Their comments follow China's recent two sessions where policymakers vowed to nurture new growth drivers through the country's steadfast commitment to opening-up, which will translate into massive growth opportunities for foreign businesses.

In the Government Work Report delivered during the two sessions, China vowed to deepen reform of the institutional framework for promoting foreign investment and ensure national treatment for foreign-funded enterprises.

A new edition of the Catalog of Encouraged Industries for Foreign Investment will be implemented, and foreign-funded enterprises will be encouraged to reinvest in China and expand production locally, according to the report.

Saravoot Yoovidhya, CEO of TCP Group, the Thai conglomerate behind the energy drink brand Red Bull, said, "The Chinese government has released a series of positive signals that make foreign enterprises confident, capable and willing to invest.

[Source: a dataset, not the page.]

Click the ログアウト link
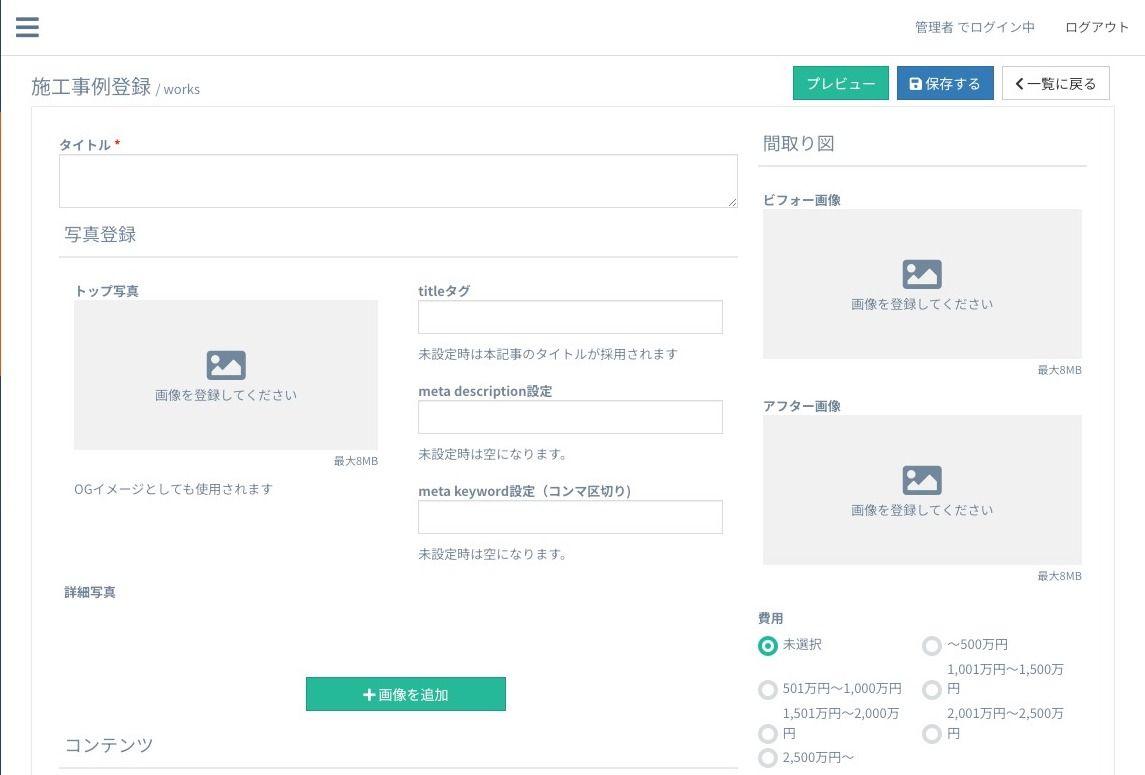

"We will continue to increase investment in China, bringing more high-quality resources, advanced technology and innovative products into the Chinese market," Yoovidhya said. "We look forward to developing hand in hand with Chinese partners in a market environment of fair competition."

Accelerating the cultivation of new growth drivers, a priority outlined in this year's Government Work Report, is gaining momentum as a growing number of multinational corporations expand investments in artificial intelligence, new energy and other frontier sectors, while inaugurating new research and development centers that position China as a pivotal innovation hub for global enterprises.

Eric Chung, CEO of Nippon Paint China, said that by deepening the integration of AI with manufacturing, the company is actively advancing the construction of green intelligent factories, effectively enhancing its operational efficiency and low-carbon performance while exploring opportunities for industry-wide transformation and upgrading.

"Nippon Paint has always regarded China as its innovation home base," Chung said. The company orients its strategy around the development direction of new quality productive forces — a concept central to China's industrial policy that encompasses advanced technology, green development and high-quality growth.

"This positioning involves more than simply manufacturing in China for Chinese consumers. It means conducting R&D locally, tailoring products to local preferences, and leveraging China's innovation ecosystem to generate capabilities that can be applied globally," Chung added.

Yin Zheng, executive vice-president of China and East Asia operations at French industrial conglomerate Schneider Electric, said that China has become the world's first important "power nation", while also serving as a global hub for AI industry development.

These two major advantages complement and reinforce each other, not only shaping profound competitive strengths and broad development prospects, but also prompting the company to make China a key link in its global strategy, Yin said.

"Schneider Electric focuses on energy technology, deeply integrating AI capabilities with the energy transition," said Yin. "We are continuously promoting the large-scale industrial application of AI technology."

The company maintains an AI innovation team in China dedicated to building an AI ecosystem, Yin noted, adding that by integrating digital intelligence, automation and electrification technologies, the company aims to accelerate the large-scale production and consumption of new energy, deeply reshape the digital intelligence operations of key industries and drive efficiency improvement and carbon reduction across the entire industrial chain.

Some 75 percent of multinational companies planned to maintain or increase their China investment in 2025. A total of 83 percent have already localized or plan to localize key aspects of their China operations, especially manufacturing, supply chains and R&D, according to KPMG's 2025 MNC China Outlook Report in November.

"Structural innovation and ongoing upgrades in the Chinese market are leading multinational companies to reassess their strategies in China," said Michael Jiang, head of clients and markets at KPMG in China.

Companies are investing in local innovation and digital transformation to enhance operational efficiency, optimize pricing, improve profit margins and build strategic competitiveness in the Chinese market, he added.